TASK BRIEF: An exact restatement is required. Cover only the lines of the records from the first through the line with "This screenshot has width=1068, height=801.", and skip pictures.

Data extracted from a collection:
------------------------
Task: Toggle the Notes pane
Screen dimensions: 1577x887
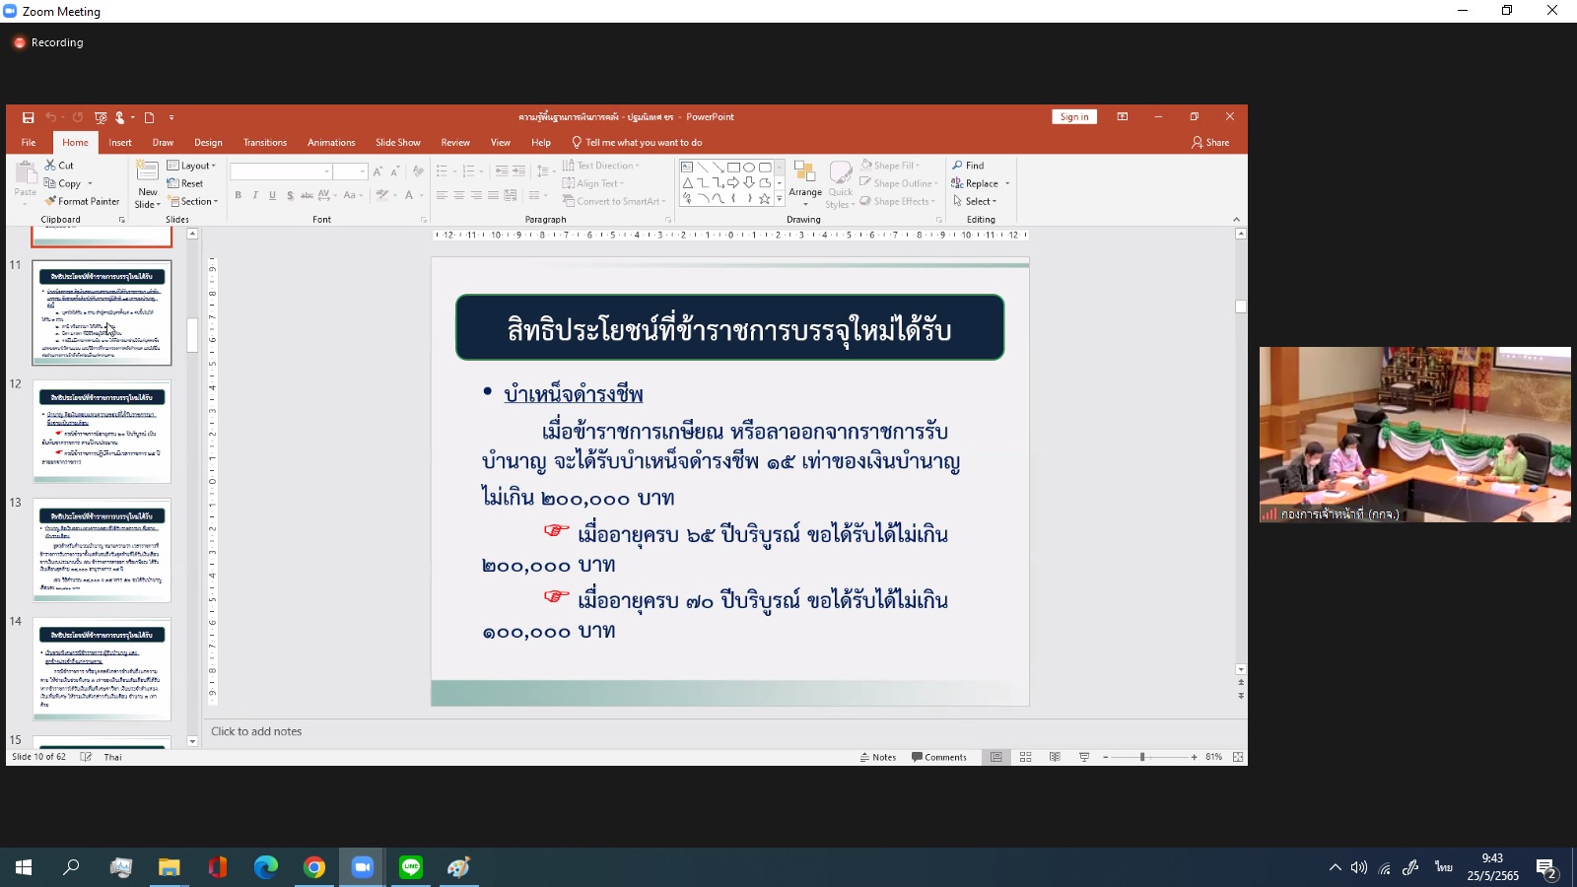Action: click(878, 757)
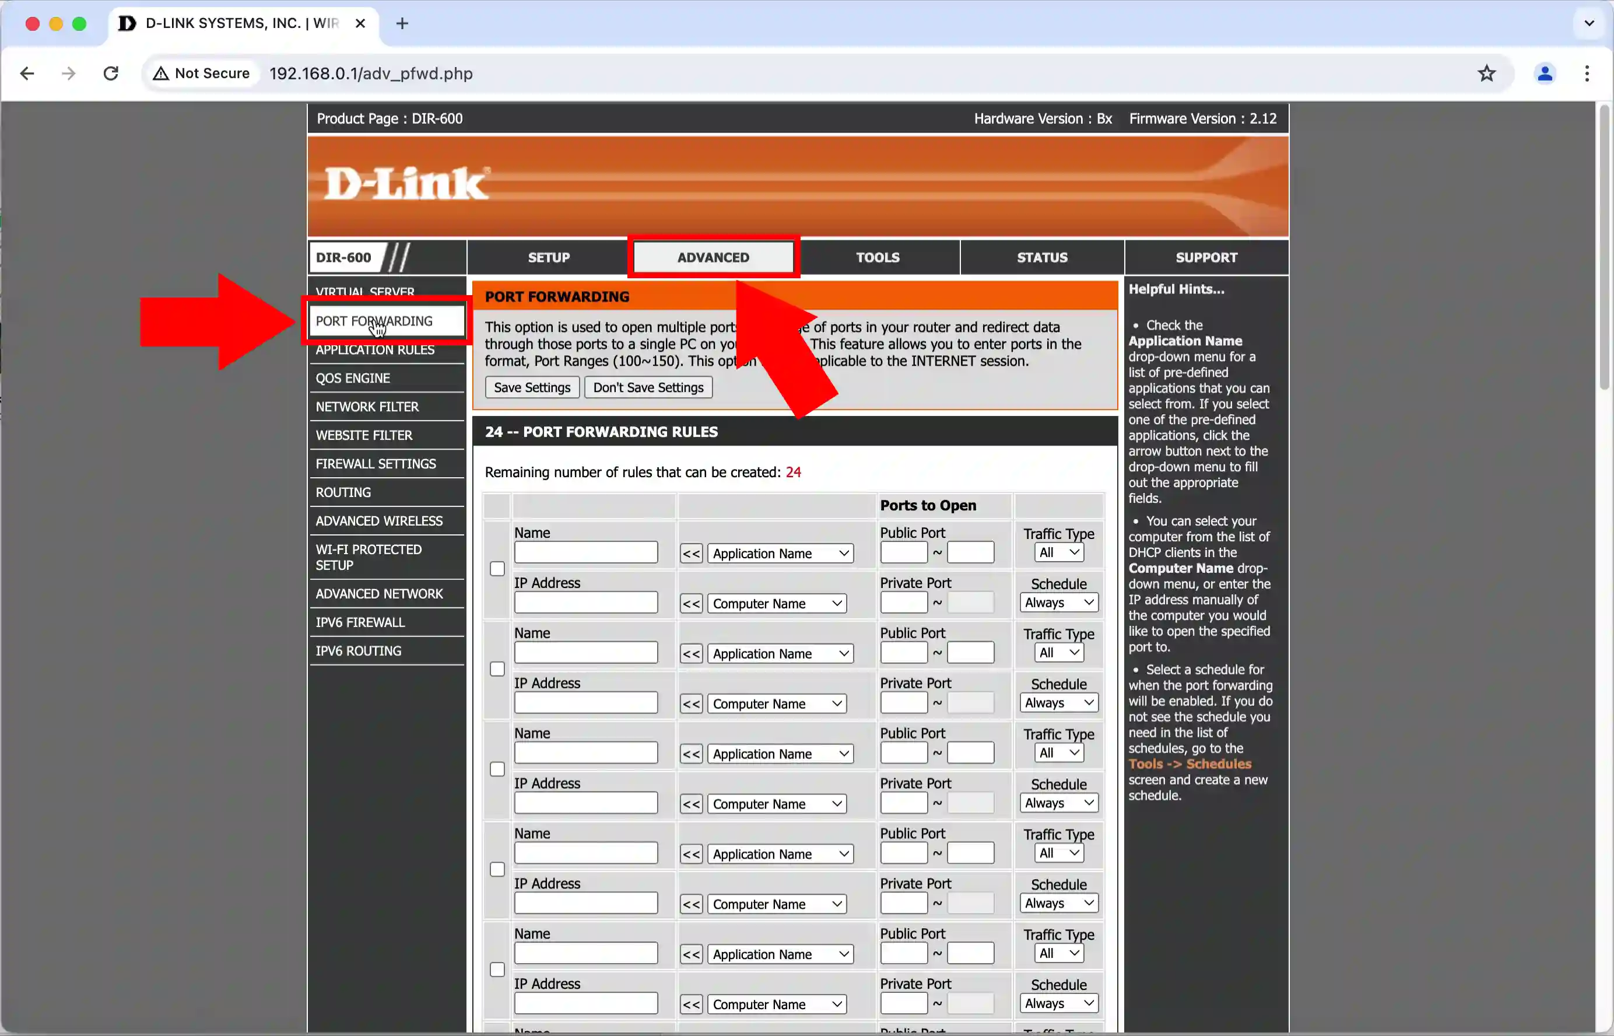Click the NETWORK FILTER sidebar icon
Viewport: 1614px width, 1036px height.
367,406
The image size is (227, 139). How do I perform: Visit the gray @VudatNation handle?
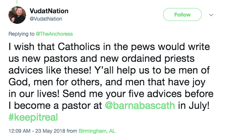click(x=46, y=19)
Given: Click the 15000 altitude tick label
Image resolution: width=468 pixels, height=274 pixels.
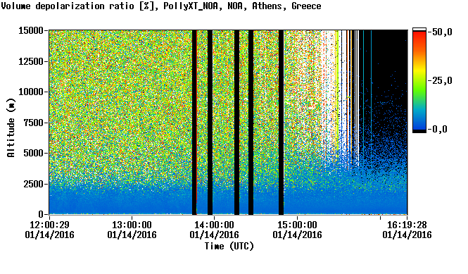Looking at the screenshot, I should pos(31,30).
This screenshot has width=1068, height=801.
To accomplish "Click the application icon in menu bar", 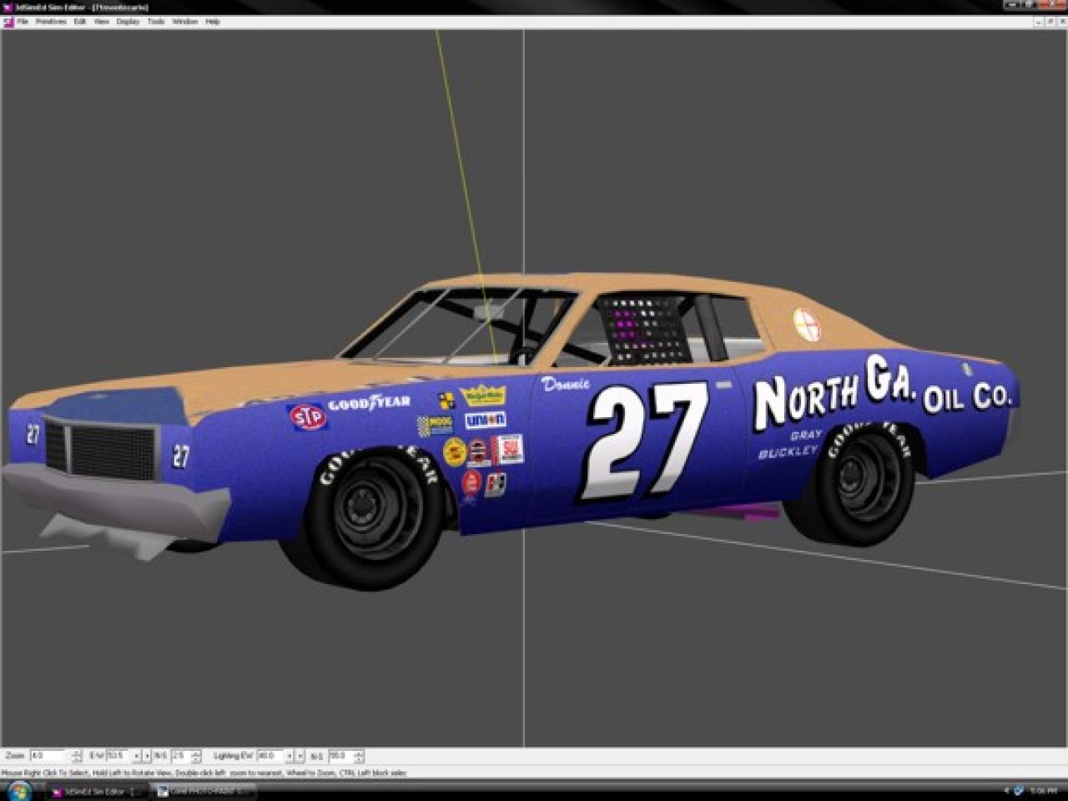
------------------------
ANSWER AREA:
Task: Toggle the Notes pane
Screen dimensions: 1577x887
Action: click(878, 757)
Click the NETWORK FILTER sidebar icon
Viewport: 1614px width, 1036px height.
367,406
The image size is (227, 139). How do I perform: Visit the gray @VudatNation handle?
click(x=46, y=19)
Given: Click the 15000 altitude tick label
Image resolution: width=468 pixels, height=274 pixels.
Looking at the screenshot, I should pos(31,30).
This screenshot has width=1068, height=801.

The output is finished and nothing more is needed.